Here are some strategies I use to avoid spending. They are really helpful.
- Delay spending. My best trick is to delay. Put off spending for a few days so you can think about it. Most of the time, I find that I don’t need this particular item after all. I put stuff in my Amazon cart all the time without completing the purchase. Right now, I have a junior size basketball, cold packs, melatonin tablets, a kid’s bike, a skateboard, an energy saving power switch, a carbon steel pan, a Nakiri knife, and an office chair. All these things would be neat to have, but I don’t need them right away. I may order them at some point, but they can stay in the “Saved for later” cart for now. The Matfer Bourgeat pan would be awesome in the kitchen, though. Maybe I’ll ask Mrs. RB40 to get me that one for Christmas.
- Read the reviews. This is another delaying tactic. When I buy something, I want the best deal possible. That means reading reviews and doing some research. This works best on big ticket items like a car. If you’re not in a hurry, you can spend months researching a vehicle. Lots of time, you’ll find it’s better to stick with the old vehicle instead of buying a new car for no good reason. I use this tactic for cheaper things, too. If you’re not too busy, it’s a good way to avoid spending. However, if you don’t have much free time, I wouldn’t worry about saving a small amount of money.
- Shop for a better deal. Why not shop around? The internet makes this a lot simpler today. Before buying something from Amazon, compare the price on Walmart. Don’t forget to check Craigslist, Facebook, and other sites if it’s an item that can be purchased used.
- Borrow it. This works well for tools and other specialized equipment. Why buy it if you’ll only use it once? Check with your friends and neighbors to see if you can borrow that torque wrench instead of buying a new one.

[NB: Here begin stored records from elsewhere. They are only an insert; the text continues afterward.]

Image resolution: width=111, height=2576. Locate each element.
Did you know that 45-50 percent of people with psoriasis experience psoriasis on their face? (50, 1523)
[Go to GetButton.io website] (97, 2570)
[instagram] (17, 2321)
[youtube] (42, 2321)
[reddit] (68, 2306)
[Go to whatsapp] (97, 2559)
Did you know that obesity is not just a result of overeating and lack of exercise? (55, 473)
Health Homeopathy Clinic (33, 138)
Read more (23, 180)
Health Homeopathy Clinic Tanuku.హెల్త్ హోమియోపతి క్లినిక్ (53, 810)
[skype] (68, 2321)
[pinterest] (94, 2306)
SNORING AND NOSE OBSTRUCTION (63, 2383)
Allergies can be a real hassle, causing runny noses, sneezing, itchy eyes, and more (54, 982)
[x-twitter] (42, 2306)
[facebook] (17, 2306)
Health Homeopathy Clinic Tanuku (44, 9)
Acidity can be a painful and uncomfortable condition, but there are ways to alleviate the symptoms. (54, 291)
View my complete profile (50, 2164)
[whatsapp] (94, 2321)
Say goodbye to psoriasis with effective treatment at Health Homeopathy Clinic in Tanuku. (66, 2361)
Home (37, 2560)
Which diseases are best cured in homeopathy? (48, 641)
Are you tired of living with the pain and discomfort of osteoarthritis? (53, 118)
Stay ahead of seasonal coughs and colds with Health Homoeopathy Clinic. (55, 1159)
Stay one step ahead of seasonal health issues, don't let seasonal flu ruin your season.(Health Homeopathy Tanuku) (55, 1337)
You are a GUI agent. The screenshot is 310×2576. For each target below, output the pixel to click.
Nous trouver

Oh, the library is an incredible resource for entertainment. We have over 50 books, DVDs, and CDs checked out right now. I have no interest in these having my own copies after viewing them once. There is no need to buy anything you can borrow from the library.
- Avoid shopping areas. My new friend at the bus stop probably could use this strategy. If she goes for a walk in areas without a coffee shop, then she wouldn’t crave it. Of course, that’s pretty much impossible in Portland. There is a coffee shop on almost every block here…
- Keep busy with other stuff. This last one is really good. You’ve got to stay busy so you don’t have a lot of free time on your hands. I’m super busy being a stay-at-home dad, husband, chef, blogger, landlord, investor, caretaker for my mom, and more. I don’t have much time to spend money. Idle hands and all that…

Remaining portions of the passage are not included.